With its highly Instagrammable installations, the creative collective teamLab has been shaking up the art world. Chloe Street meets the brains behind a phenomenon blurring the boundary between art and technology
Have you ever walked into a gallery and found a floating cube of LEDs programmed to shimmer in patterns resembling a fireplace? Or journeyed through a labyrinth of suspended crystals whose glittering patterns you can control via smartphone? Or drawn a fish and scanned it into a computer, only to have it appear seconds later swimming across a vast seabed projection on an adjacent wall? No? Then you probably haven’t encountered one of team Lab’s ultra-technological, interactive and synaesthetic visual, acoustic (and occasionally olfactory) experiences.
The Japanese art collective was founded in 2001 by physics, mathematics, and IT graduate Toshiyuki Inoko, who set out— with fellow University of Tokyo graduates, mainly majors in science and engineering— to “explore art through digital media. I wanted to create a place where people could collaborate and explore across the different fields of science and technology and art,” he says.

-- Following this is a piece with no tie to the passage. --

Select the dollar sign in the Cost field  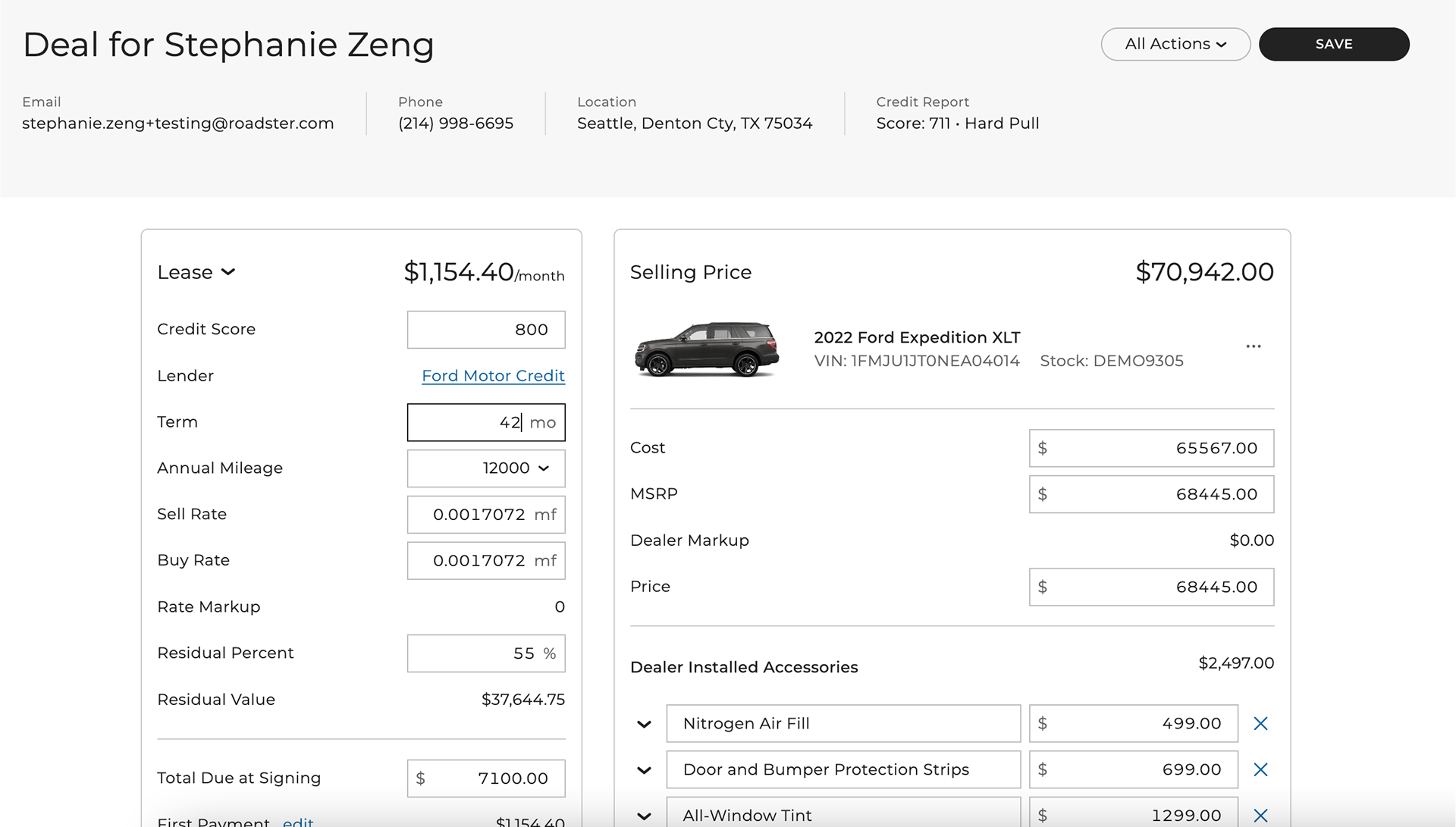pos(1043,448)
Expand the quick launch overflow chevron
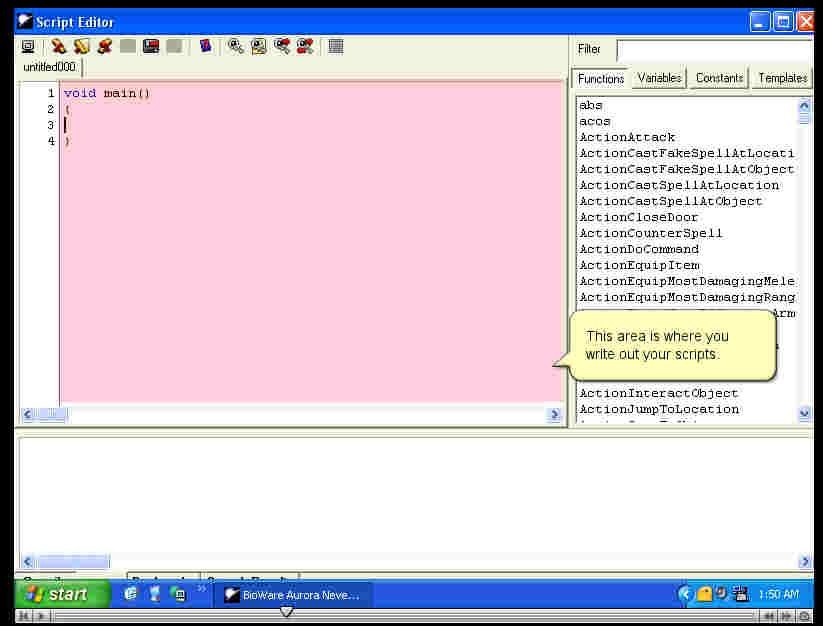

Through a clever combination of projectors, motion sensors, LEDs, and computers “hooked up to think and communicate with each other,” says Kazumasa Nonaka, a member of the group, team Lab creates large digital artworks that envelop visitors in an audio-visual experience like no other. “There are all sorts of boundaries in the physical world that can be eliminated through digital art,” says Inoko, explaining how team Lab’s installations demand the involvement of the viewer. Unlike traditional art, which in some senses is a one-way conversation, the interactive elements of team Lab creations enable the artwork itself to change in response to the viewer’s behaviour.